Extracted records
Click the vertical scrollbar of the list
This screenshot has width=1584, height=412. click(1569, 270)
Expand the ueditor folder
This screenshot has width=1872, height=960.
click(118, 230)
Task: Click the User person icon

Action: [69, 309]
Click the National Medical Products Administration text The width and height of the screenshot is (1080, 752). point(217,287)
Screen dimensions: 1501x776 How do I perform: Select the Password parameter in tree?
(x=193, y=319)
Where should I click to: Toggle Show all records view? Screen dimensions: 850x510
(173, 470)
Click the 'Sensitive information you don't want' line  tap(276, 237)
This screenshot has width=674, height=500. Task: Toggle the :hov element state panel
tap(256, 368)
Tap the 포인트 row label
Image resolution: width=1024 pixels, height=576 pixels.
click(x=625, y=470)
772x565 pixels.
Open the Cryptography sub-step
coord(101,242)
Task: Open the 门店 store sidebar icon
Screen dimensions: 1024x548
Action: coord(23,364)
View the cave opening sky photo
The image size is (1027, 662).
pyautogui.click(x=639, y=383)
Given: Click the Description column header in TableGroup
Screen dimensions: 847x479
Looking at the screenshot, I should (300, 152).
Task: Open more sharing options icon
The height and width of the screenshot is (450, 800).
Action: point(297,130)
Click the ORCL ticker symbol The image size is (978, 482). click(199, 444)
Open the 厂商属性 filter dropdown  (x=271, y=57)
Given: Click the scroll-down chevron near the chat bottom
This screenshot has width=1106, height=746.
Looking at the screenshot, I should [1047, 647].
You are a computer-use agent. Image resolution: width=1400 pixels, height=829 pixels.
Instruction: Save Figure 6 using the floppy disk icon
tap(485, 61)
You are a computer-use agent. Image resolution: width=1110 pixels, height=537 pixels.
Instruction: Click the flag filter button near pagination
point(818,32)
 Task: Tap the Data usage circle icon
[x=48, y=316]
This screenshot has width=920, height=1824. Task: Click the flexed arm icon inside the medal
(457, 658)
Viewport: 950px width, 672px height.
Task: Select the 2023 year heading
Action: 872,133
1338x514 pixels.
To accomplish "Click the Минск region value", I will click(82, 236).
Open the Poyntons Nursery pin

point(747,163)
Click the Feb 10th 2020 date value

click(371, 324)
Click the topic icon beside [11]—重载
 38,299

WHAT THE TASK ASKS: What is needed is a verbatim copy of every line in the records above from the one containing "Task: Click the User person icon" down to the one containing "Open the 厂商属性", both included, and nothing more.

TASK RESULT:
Task: Click the User person icon

Action: [69, 309]
Click the National Medical Products Administration text The width and height of the screenshot is (1080, 752). point(217,287)
Screen dimensions: 1501x776 How do I perform: Select the Password parameter in tree?
(x=193, y=319)
Where should I click to: Toggle Show all records view? Screen dimensions: 850x510
(173, 470)
Click the 'Sensitive information you don't want' line  tap(276, 237)
This screenshot has width=674, height=500. Task: Toggle the :hov element state panel
tap(256, 368)
Tap the 포인트 row label
Image resolution: width=1024 pixels, height=576 pixels.
click(x=625, y=470)
772x565 pixels.
Open the Cryptography sub-step
coord(101,242)
Task: Open the 门店 store sidebar icon
Screen dimensions: 1024x548
Action: coord(23,364)
View the cave opening sky photo
The image size is (1027, 662).
pyautogui.click(x=639, y=383)
Given: Click the Description column header in TableGroup
Screen dimensions: 847x479
Looking at the screenshot, I should (300, 152).
Task: Open more sharing options icon
The height and width of the screenshot is (450, 800).
Action: point(297,130)
Click the ORCL ticker symbol The image size is (978, 482). click(199, 444)
Open the 厂商属性 filter dropdown  (x=271, y=57)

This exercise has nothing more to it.